Bok av Angela V. John
Called "e;the King of Correspondents"e; Henry W. Nevinson (1856 - 1941) captured the political zeitgeist of the late nineteenth and early twentieth centuries in his journalism and his commentaries on key world events. The British journalist and war correspondent covered conflicts across Europe and Africa and wrote about the United States during a time of upheaval on the brink of the modern age. He observed the Siege of Ladysmith, the 1905 revolution in Russia, wars in Greece and South Africa and the tragedy at Gallipoli, shaping the understanding of world affairs at the time. Nevinson campaigned for social justice in Central Africa and India and was the first to report sympathetically on Germany's devastation after the First World War. In the 1920s he visited Palestine and Iraq and accompanied Ramsay Macdonald on the first visit of a British Prime Minister to an American President. Although courting the establishment, Nevinson cultivated controversy as a rebel. Yet he remained a highly respected journalist whose vivid reportage of events and witty portraits of political and artistic figures of the time made him an acute observer who wrote exquisite prose.
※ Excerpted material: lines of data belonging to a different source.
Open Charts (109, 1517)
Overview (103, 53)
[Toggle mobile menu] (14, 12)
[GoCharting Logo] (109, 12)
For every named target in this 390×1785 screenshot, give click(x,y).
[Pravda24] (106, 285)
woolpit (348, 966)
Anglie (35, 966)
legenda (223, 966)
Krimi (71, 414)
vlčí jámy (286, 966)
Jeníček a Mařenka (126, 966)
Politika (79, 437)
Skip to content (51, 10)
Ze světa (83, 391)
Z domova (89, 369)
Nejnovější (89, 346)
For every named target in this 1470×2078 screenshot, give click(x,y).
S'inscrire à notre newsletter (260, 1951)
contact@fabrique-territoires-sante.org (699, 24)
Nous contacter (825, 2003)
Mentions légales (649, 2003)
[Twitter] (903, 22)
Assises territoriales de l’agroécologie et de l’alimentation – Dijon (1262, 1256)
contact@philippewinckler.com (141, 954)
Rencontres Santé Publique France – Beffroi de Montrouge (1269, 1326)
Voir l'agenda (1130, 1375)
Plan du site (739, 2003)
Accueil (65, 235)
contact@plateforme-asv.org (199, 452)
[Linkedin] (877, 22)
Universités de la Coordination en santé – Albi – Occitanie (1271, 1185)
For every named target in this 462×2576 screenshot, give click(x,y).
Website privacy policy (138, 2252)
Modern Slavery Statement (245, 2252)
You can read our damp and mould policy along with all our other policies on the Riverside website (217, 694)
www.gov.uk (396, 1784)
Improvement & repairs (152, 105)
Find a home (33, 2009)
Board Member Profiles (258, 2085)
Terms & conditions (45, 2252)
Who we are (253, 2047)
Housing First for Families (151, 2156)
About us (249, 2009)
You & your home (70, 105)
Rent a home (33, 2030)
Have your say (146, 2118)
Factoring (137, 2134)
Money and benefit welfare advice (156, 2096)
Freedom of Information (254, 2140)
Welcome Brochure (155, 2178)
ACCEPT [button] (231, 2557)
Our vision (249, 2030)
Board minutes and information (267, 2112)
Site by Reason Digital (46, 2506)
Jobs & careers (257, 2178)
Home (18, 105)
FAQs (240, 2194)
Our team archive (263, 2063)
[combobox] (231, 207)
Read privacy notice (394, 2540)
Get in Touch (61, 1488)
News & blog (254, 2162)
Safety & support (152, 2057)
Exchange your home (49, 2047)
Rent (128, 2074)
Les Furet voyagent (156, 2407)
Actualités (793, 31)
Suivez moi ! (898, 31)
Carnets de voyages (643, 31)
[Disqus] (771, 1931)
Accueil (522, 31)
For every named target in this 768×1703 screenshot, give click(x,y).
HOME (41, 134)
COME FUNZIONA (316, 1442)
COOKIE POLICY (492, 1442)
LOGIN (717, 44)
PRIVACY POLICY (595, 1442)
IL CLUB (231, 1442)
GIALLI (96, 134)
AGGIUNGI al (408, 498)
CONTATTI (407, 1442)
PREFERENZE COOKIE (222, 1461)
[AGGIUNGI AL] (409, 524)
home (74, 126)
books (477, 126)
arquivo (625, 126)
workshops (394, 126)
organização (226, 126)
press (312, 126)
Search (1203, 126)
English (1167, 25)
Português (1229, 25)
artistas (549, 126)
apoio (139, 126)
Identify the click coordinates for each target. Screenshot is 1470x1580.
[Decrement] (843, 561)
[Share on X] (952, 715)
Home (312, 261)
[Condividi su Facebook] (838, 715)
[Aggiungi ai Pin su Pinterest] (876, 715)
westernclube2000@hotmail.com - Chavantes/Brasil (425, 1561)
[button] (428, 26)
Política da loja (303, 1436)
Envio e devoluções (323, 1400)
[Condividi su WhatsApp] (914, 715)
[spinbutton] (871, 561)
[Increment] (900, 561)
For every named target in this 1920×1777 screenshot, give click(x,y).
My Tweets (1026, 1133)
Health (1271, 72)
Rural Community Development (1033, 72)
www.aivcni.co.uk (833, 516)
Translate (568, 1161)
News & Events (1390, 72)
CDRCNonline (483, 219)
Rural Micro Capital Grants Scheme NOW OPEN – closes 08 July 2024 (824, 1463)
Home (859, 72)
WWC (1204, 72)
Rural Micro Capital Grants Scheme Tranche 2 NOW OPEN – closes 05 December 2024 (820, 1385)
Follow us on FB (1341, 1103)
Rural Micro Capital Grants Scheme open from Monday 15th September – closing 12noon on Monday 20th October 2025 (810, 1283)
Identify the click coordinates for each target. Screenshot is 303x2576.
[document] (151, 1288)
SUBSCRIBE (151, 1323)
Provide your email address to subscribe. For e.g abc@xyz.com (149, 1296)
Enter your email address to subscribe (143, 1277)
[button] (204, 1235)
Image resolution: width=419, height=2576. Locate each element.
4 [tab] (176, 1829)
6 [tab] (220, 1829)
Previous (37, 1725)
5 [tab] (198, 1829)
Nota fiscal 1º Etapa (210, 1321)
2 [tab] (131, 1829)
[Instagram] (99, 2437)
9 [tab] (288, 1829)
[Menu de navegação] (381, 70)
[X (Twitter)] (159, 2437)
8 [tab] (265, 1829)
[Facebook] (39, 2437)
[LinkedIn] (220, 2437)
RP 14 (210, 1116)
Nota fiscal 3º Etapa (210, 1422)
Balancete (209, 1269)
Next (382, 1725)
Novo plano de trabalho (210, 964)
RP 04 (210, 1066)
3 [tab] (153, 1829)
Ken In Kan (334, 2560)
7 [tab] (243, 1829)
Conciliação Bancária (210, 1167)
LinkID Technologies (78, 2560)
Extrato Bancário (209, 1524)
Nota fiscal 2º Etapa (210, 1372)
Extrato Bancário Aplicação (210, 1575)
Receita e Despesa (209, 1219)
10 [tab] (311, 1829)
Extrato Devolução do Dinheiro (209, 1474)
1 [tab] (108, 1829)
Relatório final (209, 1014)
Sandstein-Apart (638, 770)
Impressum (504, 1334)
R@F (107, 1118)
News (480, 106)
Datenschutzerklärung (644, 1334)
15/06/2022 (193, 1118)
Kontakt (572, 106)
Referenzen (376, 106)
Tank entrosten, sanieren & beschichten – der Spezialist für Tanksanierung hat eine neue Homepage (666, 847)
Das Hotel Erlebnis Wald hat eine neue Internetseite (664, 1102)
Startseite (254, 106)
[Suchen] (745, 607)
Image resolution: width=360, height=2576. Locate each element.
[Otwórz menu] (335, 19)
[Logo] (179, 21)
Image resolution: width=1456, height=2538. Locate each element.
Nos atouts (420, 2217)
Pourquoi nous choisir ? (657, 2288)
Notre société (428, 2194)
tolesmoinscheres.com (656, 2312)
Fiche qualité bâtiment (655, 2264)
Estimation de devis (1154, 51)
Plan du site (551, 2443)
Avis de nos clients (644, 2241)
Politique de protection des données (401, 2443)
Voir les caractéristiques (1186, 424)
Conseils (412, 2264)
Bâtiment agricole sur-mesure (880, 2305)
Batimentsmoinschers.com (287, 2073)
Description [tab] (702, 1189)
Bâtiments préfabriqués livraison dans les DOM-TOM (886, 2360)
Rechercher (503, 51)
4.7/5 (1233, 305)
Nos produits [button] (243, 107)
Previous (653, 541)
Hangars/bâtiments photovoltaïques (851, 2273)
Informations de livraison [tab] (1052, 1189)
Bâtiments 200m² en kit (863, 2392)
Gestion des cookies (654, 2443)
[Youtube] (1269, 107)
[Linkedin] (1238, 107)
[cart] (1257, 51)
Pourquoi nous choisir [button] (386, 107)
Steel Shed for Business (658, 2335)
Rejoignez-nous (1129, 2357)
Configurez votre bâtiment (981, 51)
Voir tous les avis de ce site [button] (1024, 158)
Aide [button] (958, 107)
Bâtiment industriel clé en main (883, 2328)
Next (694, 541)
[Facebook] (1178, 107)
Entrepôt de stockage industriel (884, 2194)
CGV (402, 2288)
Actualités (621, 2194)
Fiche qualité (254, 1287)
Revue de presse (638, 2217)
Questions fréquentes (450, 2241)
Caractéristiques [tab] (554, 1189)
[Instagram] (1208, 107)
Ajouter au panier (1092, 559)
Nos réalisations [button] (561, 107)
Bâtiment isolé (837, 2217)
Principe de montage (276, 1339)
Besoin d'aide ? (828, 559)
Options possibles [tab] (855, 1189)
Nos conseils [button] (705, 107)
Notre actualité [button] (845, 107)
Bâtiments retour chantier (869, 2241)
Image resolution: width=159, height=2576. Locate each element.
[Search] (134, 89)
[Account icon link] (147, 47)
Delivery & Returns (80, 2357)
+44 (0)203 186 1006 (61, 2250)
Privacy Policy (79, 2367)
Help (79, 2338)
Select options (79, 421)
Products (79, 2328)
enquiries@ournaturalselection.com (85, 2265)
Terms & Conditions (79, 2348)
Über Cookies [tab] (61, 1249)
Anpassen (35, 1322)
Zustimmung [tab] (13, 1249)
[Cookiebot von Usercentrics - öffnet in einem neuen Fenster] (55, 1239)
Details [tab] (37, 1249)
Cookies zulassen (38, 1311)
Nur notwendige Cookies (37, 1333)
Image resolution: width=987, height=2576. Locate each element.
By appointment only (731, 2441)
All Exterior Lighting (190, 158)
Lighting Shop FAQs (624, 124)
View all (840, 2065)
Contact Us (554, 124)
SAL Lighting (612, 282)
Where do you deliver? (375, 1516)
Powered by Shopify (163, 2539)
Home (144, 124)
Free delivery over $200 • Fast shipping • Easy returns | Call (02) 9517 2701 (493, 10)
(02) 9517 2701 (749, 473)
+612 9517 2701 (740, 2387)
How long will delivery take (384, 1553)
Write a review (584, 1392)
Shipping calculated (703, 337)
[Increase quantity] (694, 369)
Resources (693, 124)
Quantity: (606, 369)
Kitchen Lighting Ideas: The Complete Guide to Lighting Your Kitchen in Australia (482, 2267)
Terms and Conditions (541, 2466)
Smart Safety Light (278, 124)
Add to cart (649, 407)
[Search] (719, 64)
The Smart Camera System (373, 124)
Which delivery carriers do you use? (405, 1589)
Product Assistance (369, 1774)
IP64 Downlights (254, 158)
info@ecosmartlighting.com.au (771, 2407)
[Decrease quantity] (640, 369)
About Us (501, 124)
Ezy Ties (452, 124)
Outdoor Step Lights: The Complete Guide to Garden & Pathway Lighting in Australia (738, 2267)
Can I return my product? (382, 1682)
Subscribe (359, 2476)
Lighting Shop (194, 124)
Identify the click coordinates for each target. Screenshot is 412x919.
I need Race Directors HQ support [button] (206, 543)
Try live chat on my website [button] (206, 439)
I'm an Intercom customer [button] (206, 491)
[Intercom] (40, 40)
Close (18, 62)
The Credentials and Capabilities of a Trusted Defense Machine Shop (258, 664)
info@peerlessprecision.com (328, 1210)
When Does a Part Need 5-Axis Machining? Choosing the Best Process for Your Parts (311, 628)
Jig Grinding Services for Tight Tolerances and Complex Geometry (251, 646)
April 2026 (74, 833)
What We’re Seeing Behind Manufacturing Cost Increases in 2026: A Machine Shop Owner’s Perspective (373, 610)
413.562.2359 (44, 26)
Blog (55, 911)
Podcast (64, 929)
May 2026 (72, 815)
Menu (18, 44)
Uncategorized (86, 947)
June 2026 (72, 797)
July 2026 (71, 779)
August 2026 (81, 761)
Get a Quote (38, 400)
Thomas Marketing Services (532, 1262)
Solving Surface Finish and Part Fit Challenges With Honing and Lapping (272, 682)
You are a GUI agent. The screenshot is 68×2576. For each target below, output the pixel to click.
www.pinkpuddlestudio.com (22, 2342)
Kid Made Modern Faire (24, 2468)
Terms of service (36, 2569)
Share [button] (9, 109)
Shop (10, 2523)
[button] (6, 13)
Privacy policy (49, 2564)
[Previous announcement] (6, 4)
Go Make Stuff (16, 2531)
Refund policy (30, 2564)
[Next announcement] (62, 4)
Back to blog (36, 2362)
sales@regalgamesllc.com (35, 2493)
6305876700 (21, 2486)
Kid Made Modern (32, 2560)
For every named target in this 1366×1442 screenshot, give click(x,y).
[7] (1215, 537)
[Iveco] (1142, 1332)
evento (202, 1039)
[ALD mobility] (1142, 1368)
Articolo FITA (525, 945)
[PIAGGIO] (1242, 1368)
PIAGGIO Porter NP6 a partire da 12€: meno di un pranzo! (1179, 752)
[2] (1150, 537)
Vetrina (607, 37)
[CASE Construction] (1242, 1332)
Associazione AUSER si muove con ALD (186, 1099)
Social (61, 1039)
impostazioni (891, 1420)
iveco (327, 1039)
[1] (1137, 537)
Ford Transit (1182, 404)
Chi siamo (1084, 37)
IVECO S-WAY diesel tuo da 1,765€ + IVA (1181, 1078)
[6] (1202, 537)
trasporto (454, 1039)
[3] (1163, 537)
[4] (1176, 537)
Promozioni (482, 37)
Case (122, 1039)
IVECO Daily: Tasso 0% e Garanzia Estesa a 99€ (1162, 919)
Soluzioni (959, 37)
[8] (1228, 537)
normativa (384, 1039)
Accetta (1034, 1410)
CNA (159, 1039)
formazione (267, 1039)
Based on Nevinson's compelling diaries covering nearly 50 years, Angela John's powerful prose captures, for the first time, the story of this important and groundbreaking figure. Nevinson's life sheds new light on the construction of the world order in the last century, at the same time helping us to understand more clearly the changing role of the war correspondent in a media-dominant age. His observations on the Middle East, the Balkans, the Caucasus and the United States illuminate many of the conflicts which resonate in today's uncertain world.